:: Given records ::

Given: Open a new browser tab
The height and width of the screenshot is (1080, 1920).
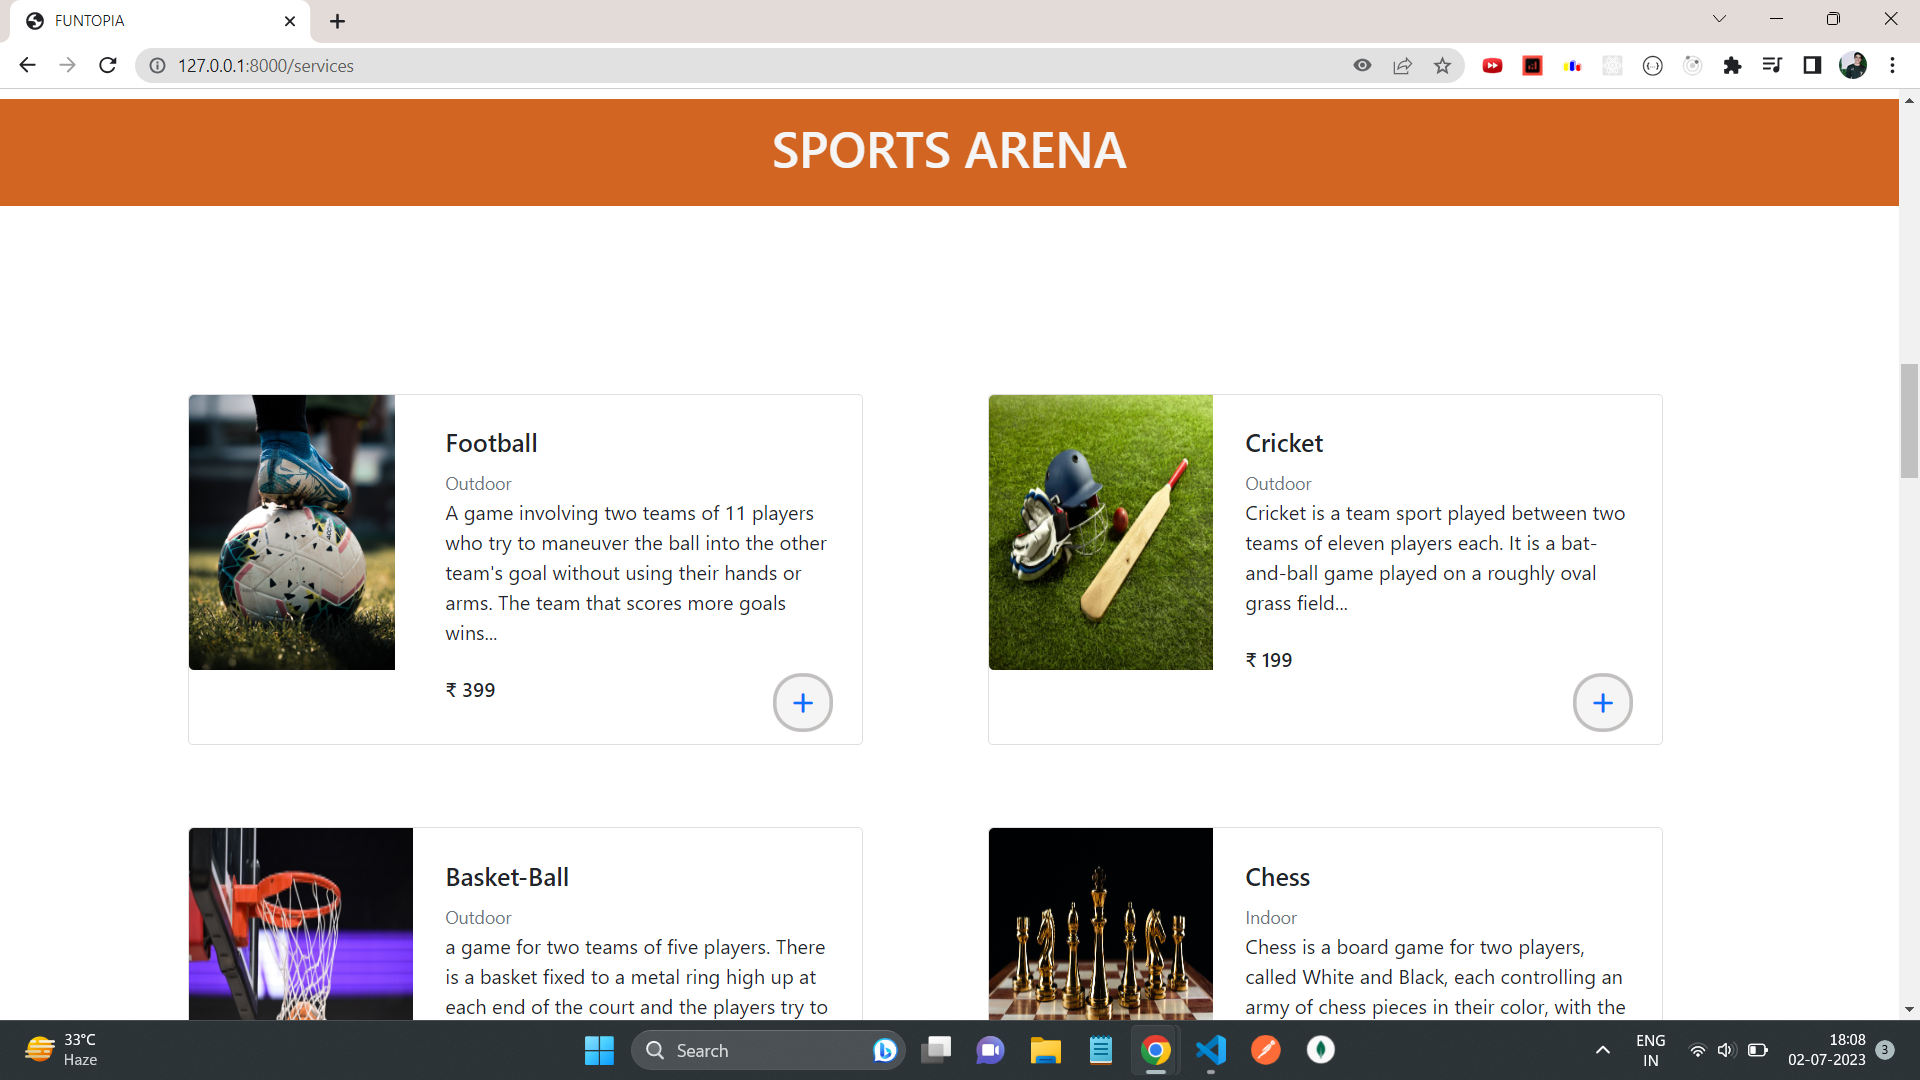Looking at the screenshot, I should tap(337, 20).
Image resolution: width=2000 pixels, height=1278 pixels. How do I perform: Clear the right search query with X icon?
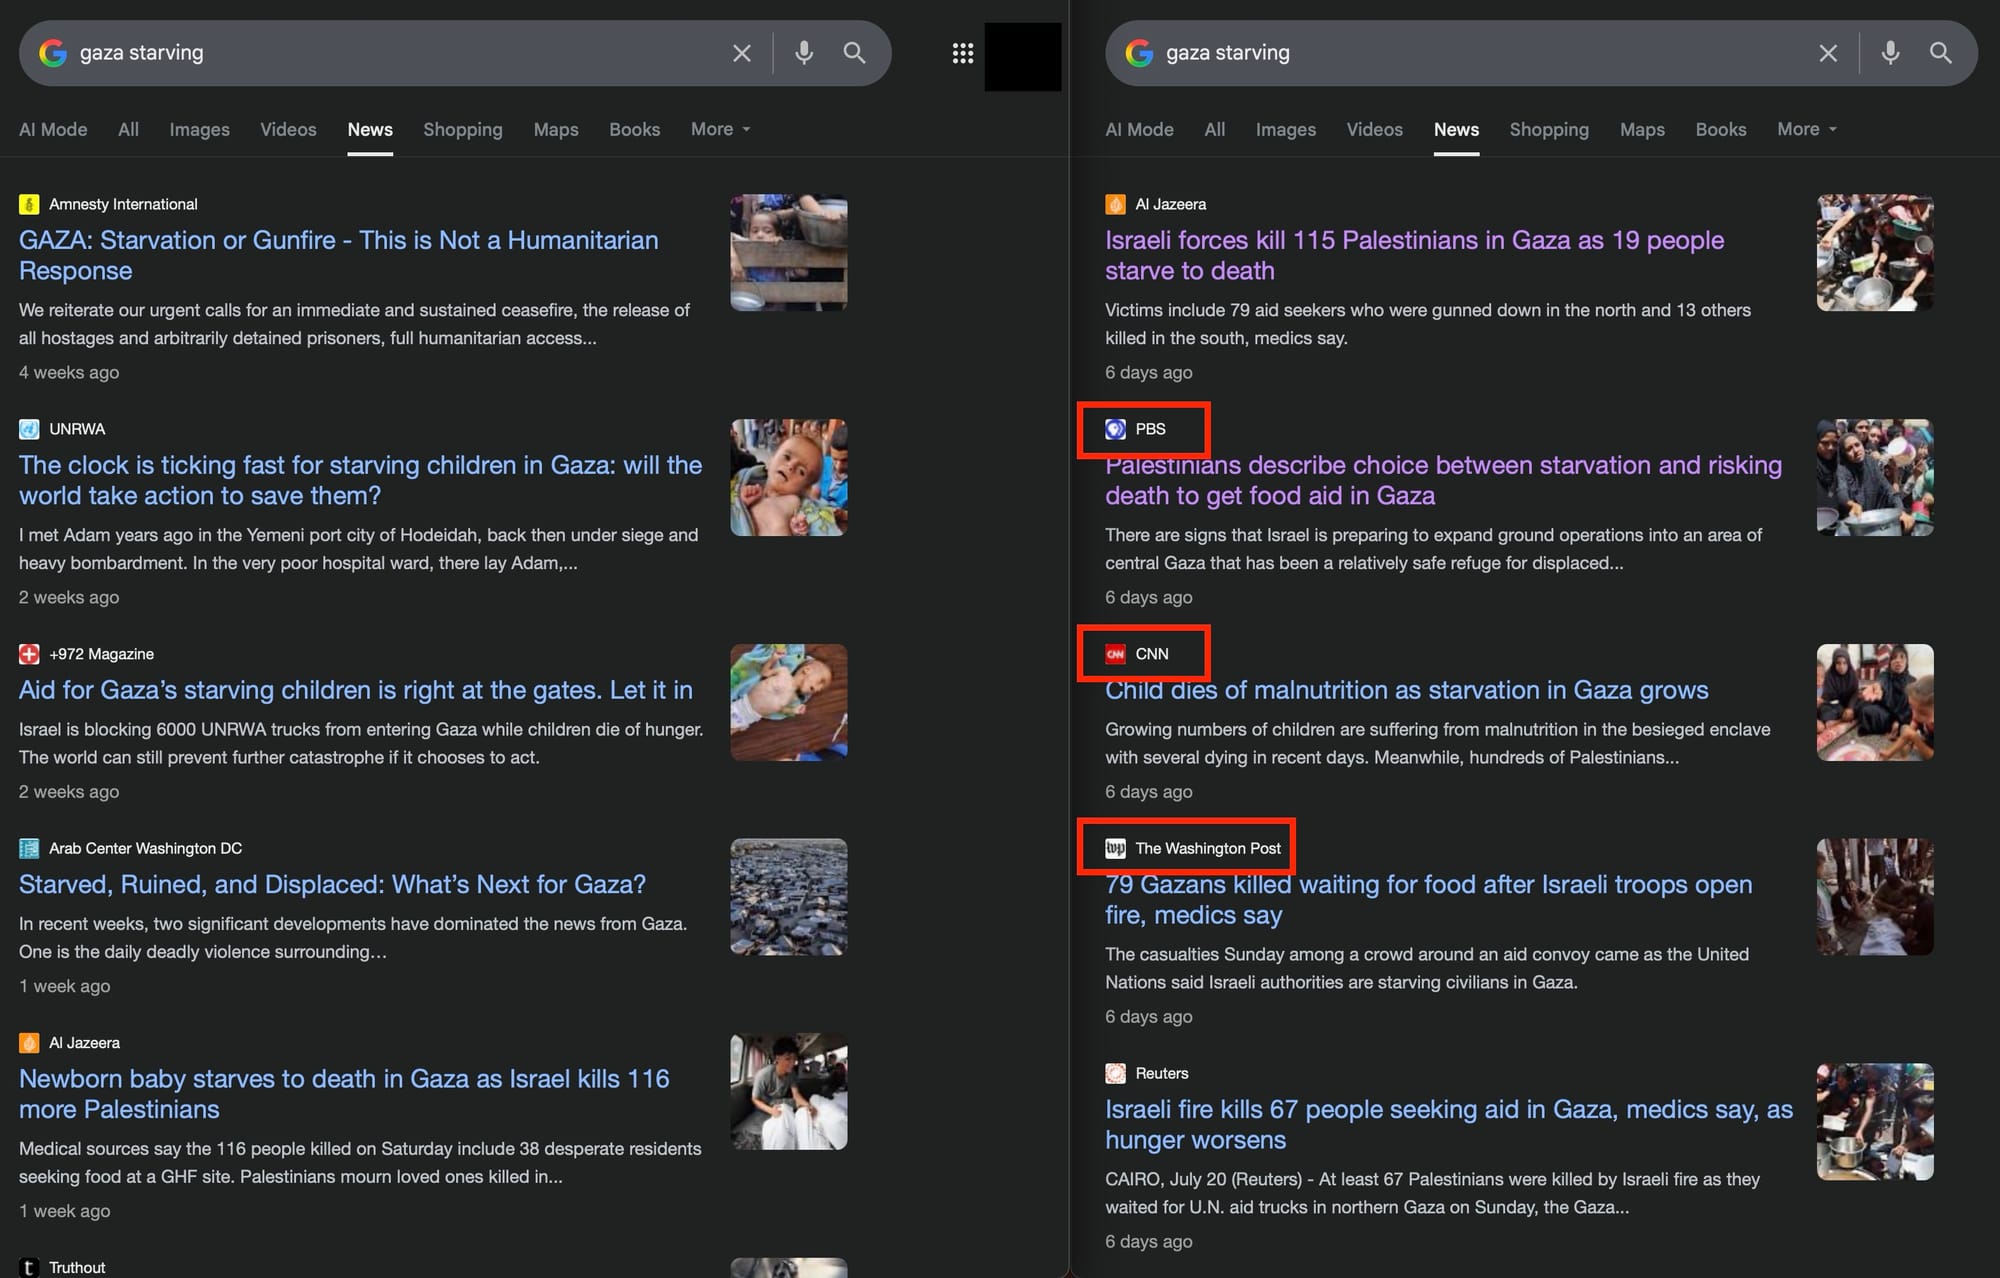click(x=1827, y=53)
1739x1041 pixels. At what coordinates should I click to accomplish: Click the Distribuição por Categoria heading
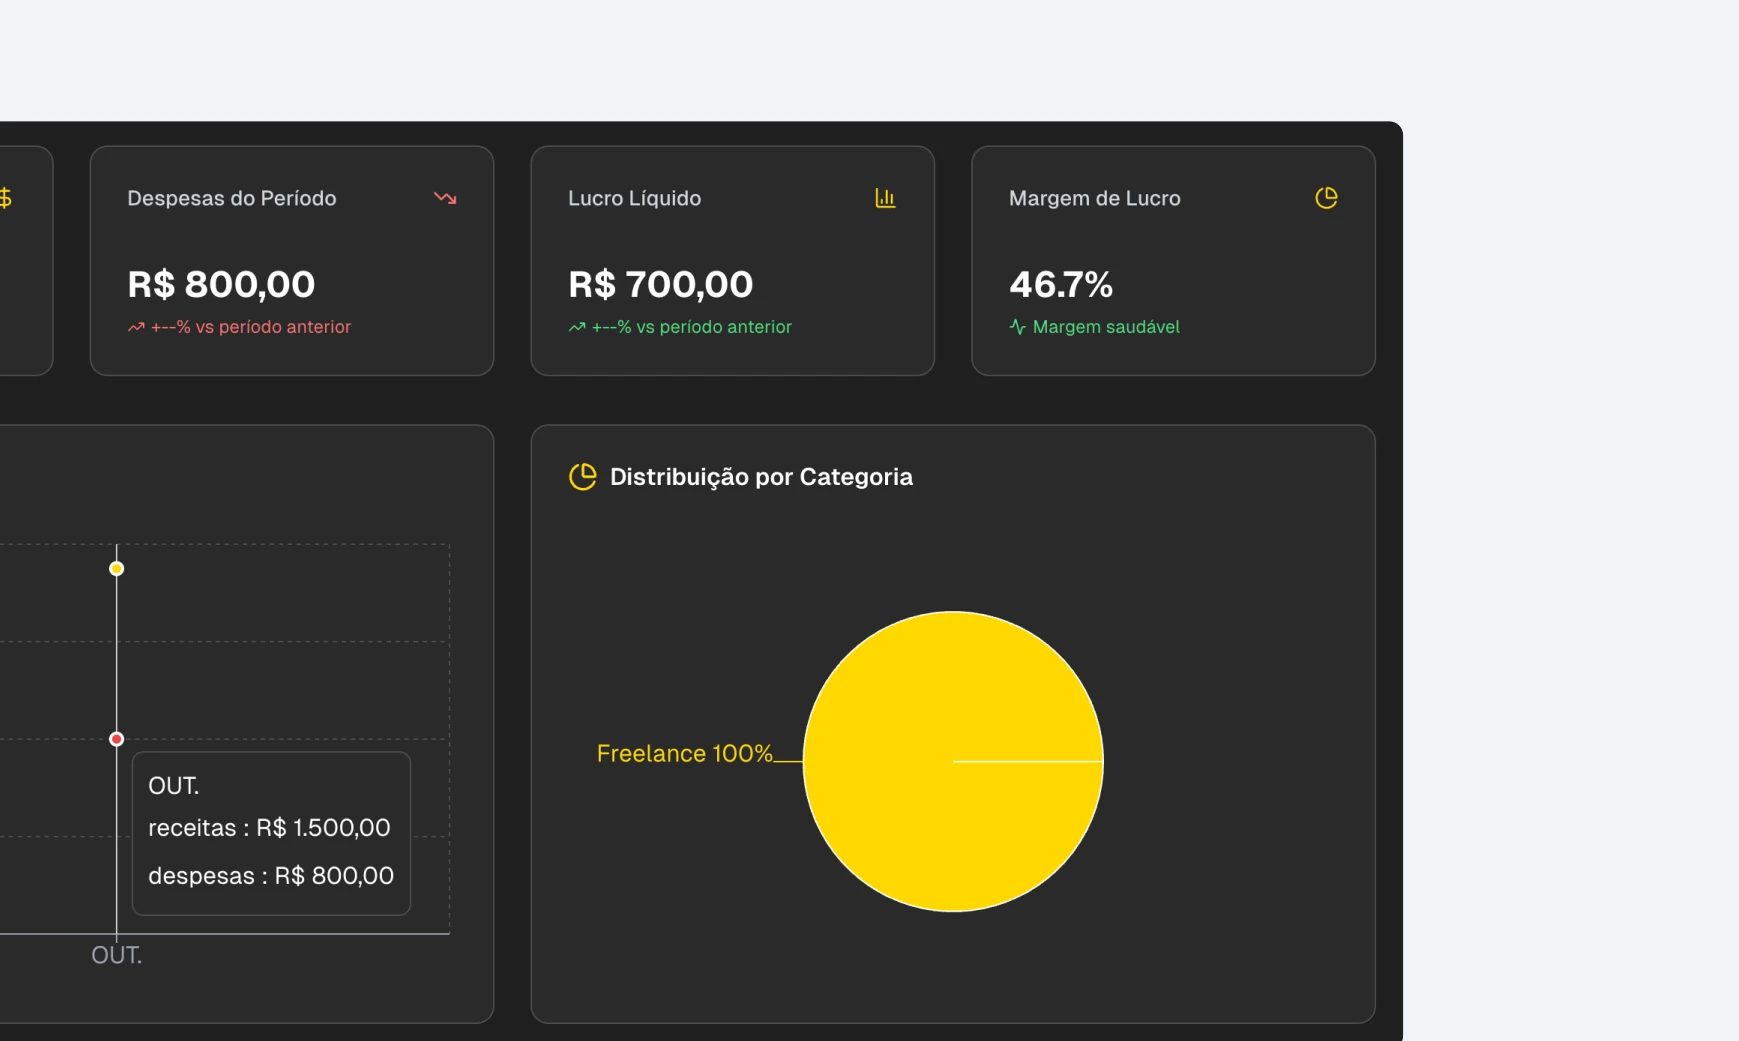[x=762, y=477]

:::

Copy the records exactly. Skip the pictures.

Given: Open a new browser tab
The height and width of the screenshot is (1080, 1920).
Looking at the screenshot, I should tap(337, 20).
Image resolution: width=2000 pixels, height=1278 pixels. How do I perform: Clear the right search query with X icon?
click(x=1827, y=53)
1739x1041 pixels. At what coordinates should I click to accomplish: Click the Distribuição por Categoria heading
[x=762, y=477]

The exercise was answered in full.